*Task requirements*
Please restate the data word for word.

(Excerpts from a dataset)
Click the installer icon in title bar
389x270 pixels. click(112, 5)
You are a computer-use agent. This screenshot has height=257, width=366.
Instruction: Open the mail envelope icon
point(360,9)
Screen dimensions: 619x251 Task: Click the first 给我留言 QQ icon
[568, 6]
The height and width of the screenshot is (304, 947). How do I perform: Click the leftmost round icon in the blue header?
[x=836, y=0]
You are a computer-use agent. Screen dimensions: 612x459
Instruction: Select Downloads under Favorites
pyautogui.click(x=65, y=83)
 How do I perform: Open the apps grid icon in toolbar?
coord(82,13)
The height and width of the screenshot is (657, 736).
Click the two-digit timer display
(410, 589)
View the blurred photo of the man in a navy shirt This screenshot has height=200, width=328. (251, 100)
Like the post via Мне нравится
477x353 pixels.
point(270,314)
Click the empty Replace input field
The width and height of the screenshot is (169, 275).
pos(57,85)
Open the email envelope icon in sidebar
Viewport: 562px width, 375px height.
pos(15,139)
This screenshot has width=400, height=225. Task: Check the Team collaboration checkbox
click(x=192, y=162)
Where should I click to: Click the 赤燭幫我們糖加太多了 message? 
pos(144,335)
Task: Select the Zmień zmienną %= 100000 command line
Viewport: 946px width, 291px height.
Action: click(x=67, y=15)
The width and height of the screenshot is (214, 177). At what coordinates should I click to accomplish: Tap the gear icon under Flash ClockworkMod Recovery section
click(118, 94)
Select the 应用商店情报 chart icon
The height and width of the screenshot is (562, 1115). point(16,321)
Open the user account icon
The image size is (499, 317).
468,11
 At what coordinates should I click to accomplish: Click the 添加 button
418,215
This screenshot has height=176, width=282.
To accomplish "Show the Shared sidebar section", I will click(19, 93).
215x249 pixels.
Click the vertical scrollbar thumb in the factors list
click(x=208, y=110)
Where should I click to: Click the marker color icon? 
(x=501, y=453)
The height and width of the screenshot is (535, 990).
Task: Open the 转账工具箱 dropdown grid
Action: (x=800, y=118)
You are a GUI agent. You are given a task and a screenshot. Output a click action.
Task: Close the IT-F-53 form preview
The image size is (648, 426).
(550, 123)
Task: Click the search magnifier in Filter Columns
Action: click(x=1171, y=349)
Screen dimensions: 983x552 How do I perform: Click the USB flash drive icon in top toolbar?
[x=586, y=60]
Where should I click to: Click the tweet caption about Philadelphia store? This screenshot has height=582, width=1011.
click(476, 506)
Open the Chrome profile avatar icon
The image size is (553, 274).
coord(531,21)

*Written answer*
Click the installer icon in title bar
389x270 pixels. click(112, 5)
You are a computer-use agent. This screenshot has height=257, width=366.
Instruction: Open the mail envelope icon
point(360,9)
Screen dimensions: 619x251 Task: Click the first 给我留言 QQ icon
[568, 6]
The height and width of the screenshot is (304, 947). How do I perform: Click the leftmost round icon in the blue header?
[x=836, y=0]
You are a computer-use agent. Screen dimensions: 612x459
Instruction: Select Downloads under Favorites
pyautogui.click(x=65, y=83)
 How do I perform: Open the apps grid icon in toolbar?
coord(82,13)
The height and width of the screenshot is (657, 736).
Click the two-digit timer display
(410, 589)
View the blurred photo of the man in a navy shirt This screenshot has height=200, width=328. (251, 100)
Like the post via Мне нравится
477x353 pixels.
point(270,314)
Click the empty Replace input field
The width and height of the screenshot is (169, 275).
pos(57,85)
Open the email envelope icon in sidebar
Viewport: 562px width, 375px height.
pos(15,139)
This screenshot has width=400, height=225. Task: Check the Team collaboration checkbox
click(x=192, y=162)
Where should I click to: Click the 赤燭幫我們糖加太多了 message? 
pos(144,335)
Task: Select the Zmień zmienną %= 100000 command line
Viewport: 946px width, 291px height.
Action: click(x=67, y=15)
The width and height of the screenshot is (214, 177). At what coordinates should I click to accomplish: Tap the gear icon under Flash ClockworkMod Recovery section
click(118, 94)
Select the 应用商店情报 chart icon
The height and width of the screenshot is (562, 1115). point(16,321)
Open the user account icon
The image size is (499, 317).
468,11
 At what coordinates should I click to accomplish: Click the 添加 button
418,215
This screenshot has height=176, width=282.
To accomplish "Show the Shared sidebar section", I will click(19, 93).
215x249 pixels.
Click the vertical scrollbar thumb in the factors list
click(x=208, y=110)
Where should I click to: Click the marker color icon? 
(x=501, y=453)
The height and width of the screenshot is (535, 990).
Task: Open the 转账工具箱 dropdown grid
Action: (x=800, y=118)
You are a GUI agent. You are given a task and a screenshot. Output a click action.
Task: Close the IT-F-53 form preview
The image size is (648, 426).
(550, 123)
Task: Click the search magnifier in Filter Columns
Action: click(x=1171, y=349)
Screen dimensions: 983x552 How do I perform: Click the USB flash drive icon in top toolbar?
[x=586, y=60]
Where should I click to: Click the tweet caption about Philadelphia store? This screenshot has height=582, width=1011.
click(476, 506)
Open the Chrome profile avatar icon
The image size is (553, 274).
coord(531,21)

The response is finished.